Title: Human Immunodeficiency Virus-Mononuclear Phagocyte Interactions:Emerging Avenues of Biomarker Discovery, Modes of Viral Persistence and Disease Pathogenesis
Volume: 4
Issue: 3
Author(s): Pawel Ciborowski and Howard E. Gendelman
Affiliation:
Keywords:
HIV-1, macrophage, biomarker, neuroinflammation, proteomics
Abstract: Mononuclear phagocytes (MP; bone marrow monocyte-derived macrophages, histiocytes, alveolar macrophages, Kupffer cells, perivascular macrophages, and microglia) function as sentry and surveillance cells by acting as debris scavengers, killers of microbial pathogens, and regulators of immune responses.
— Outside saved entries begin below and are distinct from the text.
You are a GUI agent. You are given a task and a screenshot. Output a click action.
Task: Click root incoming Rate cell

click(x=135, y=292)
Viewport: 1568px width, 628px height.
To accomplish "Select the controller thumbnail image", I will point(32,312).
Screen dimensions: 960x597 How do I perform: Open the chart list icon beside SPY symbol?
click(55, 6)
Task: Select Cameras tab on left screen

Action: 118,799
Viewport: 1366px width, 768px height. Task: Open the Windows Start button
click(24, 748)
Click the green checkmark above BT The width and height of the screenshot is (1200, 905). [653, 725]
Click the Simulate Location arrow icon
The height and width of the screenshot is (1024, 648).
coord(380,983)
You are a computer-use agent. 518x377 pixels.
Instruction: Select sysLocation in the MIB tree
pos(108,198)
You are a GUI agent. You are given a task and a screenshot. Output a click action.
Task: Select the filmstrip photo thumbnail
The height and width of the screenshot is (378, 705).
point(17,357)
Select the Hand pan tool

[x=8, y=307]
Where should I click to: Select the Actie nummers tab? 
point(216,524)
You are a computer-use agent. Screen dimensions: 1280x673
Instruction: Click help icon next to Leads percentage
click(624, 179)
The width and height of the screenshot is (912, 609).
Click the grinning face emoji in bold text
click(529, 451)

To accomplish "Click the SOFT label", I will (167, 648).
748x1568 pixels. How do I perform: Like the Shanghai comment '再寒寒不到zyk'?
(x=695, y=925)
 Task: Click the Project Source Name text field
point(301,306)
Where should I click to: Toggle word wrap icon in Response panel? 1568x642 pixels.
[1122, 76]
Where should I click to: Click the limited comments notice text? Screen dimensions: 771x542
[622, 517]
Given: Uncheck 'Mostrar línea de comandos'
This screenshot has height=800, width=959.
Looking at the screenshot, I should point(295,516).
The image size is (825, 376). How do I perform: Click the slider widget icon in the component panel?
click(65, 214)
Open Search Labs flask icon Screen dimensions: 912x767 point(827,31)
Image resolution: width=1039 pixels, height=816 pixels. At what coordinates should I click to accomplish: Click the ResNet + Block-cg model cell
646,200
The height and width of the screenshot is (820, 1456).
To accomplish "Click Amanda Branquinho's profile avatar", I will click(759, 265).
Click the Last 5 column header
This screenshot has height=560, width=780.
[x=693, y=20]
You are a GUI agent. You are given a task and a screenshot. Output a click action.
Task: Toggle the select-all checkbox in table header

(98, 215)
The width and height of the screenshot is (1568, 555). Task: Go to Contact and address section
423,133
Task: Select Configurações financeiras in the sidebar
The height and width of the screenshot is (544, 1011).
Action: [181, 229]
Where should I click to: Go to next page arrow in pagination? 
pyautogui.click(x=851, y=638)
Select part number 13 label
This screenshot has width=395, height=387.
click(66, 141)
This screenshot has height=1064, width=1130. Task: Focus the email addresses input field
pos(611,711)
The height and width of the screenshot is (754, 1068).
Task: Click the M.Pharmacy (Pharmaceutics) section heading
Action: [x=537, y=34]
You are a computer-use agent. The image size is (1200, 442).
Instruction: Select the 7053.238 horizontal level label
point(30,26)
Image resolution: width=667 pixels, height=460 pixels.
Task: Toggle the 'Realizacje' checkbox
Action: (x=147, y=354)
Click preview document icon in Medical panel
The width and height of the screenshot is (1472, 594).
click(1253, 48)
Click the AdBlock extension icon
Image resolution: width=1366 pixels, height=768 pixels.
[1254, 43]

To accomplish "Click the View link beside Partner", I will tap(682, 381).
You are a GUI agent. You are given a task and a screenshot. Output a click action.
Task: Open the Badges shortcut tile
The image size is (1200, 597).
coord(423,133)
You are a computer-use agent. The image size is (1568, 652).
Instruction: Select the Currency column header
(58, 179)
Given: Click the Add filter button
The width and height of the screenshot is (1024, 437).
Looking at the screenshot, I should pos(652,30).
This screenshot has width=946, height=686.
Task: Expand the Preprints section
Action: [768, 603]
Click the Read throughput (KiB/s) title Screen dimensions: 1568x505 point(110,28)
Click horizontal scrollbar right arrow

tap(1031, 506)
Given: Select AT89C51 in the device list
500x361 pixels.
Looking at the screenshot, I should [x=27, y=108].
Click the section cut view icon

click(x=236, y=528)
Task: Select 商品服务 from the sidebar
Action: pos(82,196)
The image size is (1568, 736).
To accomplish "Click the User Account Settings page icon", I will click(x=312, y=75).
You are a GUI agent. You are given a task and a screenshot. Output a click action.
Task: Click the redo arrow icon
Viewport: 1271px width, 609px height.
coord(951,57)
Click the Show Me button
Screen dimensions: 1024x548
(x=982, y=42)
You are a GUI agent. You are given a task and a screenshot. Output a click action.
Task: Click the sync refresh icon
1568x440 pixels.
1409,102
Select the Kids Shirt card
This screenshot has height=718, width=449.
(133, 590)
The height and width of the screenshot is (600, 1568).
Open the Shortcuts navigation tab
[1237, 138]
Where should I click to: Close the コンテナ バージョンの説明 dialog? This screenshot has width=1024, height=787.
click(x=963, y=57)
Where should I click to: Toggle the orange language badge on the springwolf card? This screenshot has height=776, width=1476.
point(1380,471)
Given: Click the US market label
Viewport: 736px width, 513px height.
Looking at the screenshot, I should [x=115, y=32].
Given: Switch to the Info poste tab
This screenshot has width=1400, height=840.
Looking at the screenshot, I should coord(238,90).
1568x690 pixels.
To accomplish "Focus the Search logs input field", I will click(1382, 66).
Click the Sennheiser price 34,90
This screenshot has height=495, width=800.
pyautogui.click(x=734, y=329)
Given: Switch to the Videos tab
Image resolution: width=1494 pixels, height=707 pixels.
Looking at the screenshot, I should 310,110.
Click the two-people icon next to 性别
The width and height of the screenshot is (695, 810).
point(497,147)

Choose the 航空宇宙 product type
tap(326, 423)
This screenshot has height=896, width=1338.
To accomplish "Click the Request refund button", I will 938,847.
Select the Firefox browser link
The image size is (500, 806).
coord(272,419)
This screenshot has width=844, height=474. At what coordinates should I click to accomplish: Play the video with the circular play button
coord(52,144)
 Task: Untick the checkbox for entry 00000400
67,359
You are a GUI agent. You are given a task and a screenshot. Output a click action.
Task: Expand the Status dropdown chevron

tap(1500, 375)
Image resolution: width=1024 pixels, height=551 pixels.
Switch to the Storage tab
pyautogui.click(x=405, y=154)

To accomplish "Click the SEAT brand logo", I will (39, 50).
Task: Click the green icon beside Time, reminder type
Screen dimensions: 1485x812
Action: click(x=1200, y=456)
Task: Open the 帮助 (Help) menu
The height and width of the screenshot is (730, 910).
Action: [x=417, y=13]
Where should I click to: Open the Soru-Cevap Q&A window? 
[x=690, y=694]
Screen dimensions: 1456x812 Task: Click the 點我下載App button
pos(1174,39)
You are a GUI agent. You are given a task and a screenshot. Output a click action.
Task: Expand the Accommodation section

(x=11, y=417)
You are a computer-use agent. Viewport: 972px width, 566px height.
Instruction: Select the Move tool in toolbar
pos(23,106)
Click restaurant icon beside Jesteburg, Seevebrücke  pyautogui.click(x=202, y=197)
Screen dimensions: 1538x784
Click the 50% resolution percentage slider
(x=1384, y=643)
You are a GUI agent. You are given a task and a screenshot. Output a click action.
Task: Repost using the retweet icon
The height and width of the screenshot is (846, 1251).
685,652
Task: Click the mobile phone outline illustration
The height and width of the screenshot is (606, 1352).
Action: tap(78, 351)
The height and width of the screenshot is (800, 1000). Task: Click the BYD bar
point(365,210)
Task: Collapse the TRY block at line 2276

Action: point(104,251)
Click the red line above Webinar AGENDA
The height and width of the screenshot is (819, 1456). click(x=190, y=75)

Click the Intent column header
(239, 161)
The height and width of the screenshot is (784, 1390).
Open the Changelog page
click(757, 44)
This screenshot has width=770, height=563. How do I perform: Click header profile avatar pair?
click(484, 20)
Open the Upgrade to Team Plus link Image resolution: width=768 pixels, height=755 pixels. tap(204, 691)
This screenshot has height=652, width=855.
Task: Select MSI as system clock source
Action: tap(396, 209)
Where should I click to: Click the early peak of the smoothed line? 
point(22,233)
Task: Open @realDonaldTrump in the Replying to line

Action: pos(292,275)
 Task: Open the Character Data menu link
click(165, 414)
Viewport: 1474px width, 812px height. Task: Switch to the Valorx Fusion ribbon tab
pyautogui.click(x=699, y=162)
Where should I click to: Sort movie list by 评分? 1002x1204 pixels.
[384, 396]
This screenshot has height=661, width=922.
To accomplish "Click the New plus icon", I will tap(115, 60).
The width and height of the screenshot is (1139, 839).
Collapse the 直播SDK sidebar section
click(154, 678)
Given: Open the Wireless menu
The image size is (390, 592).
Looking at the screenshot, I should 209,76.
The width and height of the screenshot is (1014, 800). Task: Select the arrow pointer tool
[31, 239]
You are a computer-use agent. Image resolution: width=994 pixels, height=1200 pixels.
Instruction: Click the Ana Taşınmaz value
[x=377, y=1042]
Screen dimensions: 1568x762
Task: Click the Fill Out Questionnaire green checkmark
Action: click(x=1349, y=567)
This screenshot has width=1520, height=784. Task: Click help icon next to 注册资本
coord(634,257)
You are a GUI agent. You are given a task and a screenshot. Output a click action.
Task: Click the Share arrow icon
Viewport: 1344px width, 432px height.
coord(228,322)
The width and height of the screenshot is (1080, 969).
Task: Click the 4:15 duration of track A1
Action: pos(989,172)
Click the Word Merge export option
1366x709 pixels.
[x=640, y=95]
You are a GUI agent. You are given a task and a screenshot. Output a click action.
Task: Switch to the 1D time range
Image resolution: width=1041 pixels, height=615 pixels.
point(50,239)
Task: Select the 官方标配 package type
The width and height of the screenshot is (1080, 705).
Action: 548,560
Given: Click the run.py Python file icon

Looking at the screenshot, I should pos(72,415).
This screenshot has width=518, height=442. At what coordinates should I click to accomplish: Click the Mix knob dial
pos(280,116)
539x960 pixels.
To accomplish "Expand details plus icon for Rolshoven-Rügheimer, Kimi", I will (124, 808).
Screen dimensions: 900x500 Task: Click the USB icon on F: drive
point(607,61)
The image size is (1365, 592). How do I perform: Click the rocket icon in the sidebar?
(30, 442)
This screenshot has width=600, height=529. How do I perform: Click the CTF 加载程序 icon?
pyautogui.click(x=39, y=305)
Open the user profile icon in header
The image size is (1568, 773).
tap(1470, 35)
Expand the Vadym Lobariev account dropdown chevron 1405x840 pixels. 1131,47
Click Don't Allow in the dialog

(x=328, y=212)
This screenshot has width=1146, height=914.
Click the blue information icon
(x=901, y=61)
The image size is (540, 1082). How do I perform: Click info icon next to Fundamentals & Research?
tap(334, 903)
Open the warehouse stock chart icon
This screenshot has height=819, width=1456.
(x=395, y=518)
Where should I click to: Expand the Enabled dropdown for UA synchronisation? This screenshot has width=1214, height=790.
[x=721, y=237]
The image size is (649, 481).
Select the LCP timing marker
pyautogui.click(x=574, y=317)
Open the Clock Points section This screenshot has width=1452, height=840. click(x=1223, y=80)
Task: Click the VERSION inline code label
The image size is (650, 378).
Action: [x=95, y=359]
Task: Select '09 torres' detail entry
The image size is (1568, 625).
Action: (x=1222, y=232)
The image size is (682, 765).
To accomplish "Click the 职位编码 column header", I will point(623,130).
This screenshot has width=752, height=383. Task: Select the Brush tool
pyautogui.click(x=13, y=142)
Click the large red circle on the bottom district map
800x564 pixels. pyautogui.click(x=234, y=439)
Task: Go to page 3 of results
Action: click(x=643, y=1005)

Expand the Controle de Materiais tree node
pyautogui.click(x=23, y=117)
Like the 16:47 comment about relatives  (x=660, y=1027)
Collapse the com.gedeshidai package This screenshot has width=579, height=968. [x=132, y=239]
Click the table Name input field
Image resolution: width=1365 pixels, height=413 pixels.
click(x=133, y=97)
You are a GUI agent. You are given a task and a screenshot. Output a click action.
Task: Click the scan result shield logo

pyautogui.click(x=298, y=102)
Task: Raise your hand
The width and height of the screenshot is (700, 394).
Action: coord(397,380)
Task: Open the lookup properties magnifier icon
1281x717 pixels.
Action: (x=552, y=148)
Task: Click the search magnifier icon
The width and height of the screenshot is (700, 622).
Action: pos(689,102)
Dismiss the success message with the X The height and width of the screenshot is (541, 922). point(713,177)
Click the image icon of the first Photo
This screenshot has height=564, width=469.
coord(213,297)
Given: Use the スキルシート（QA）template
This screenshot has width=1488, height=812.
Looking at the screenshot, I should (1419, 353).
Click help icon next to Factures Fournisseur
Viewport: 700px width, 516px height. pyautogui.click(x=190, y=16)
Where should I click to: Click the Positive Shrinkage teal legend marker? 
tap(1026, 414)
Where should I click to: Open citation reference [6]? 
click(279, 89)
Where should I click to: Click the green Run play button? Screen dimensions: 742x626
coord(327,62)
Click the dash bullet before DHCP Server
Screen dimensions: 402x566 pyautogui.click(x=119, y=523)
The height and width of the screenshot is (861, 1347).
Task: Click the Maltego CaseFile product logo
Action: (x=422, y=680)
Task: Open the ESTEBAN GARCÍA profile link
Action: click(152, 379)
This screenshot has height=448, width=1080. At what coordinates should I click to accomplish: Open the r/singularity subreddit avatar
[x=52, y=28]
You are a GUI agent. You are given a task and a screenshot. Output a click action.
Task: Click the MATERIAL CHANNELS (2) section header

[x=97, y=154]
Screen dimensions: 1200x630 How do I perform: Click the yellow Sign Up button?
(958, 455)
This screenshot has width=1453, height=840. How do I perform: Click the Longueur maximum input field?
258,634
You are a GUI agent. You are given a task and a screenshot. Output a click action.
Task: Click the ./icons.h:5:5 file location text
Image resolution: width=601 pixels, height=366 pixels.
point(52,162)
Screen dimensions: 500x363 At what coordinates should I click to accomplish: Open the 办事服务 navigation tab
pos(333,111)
Interestingly, these same cells are reservoirs and vehicles of dissemination for the human immunodeficiency virus (HIV). How virus alters the MP immunoregulatory activities so it can complete its own life cycle and affect disease is only recently being unravelled. Physiologic, anatomic and functional changes also underlie virus-MP interactions and include multinucleated giant cell formation, changes in ion channel expression and cell volume, and robust secretory responses with the production of numerous secretory factors affecting tissue injury. The balance between such MP activities and ability to both mobilize an adaptive immune response to thwart viral growth underlies the progression of viral infection and clinical disease. This review serves to discuss the functions of MP in HIV disease by bringing together what is known with what remains unknown. The advent of functional genomics and proteomics has opened the ways to address the intricacies of viral-host interactions and has provided new avenues for therapeutic interventions and disease monitoring that takes advantage of specific intracellular relationships between the virus and its host cell.